In a spare one-room office at Nasa’s Silicon Valley campus, a small band of futurists is plotting to save the world. The means are not a revolutionary technology or a new world order (though both may be byproducts). Rather, a new, pseudo-academic institution called Singularity University is going to solve our grand challenges: poverty, hunger, energy scarcity and climate change. Among others. Through a combination of techno-optimism, wide-eyed idealism and belief in the perfectibility of human beings, these well-connected geeks are creating an institution meant to legitimise their most extreme thinking.
Forgive them for dreaming big. We’re in, after all, the cradle of the personal computer industry, the neighbourhood that brought forth Hewlett-Packard, Apple and Intel. The Googleplex is just north of SU’s office, Yahoo’s campus just south. Nasa tests the wings of its spacecraft here. Stanford University is up the road. And the Singularity team has landed some of these titans as partners in its endeavour.

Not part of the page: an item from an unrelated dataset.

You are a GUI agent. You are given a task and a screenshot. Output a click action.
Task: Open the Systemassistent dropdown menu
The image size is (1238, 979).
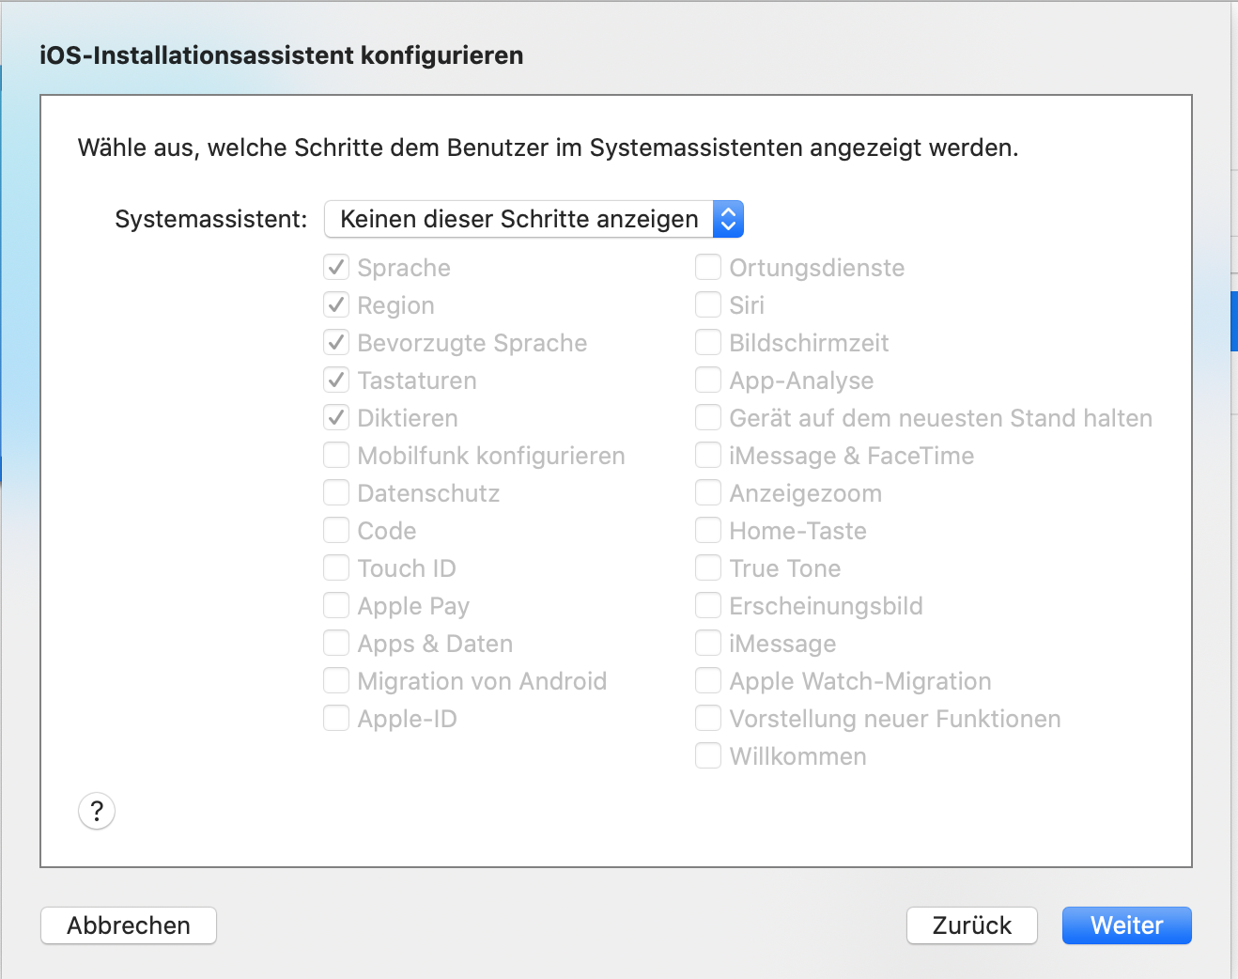point(519,219)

Nasa offers more than office space: it’s the host, and will grant access to its specialists and facilities. Pete Worden, the director at Nasa’s Silicon Valley-based Ames Research Centre, is an enthusiastic supporter and brought the university on campus. Meanwhile, Google, the first corporate partner, has contributed $250,000 – and Google co-founder Larry Page attended the first meeting on the university last autumn. As one Singularity staffer said: “Here in Silicon Valley, we’re at the centre of the vortex.”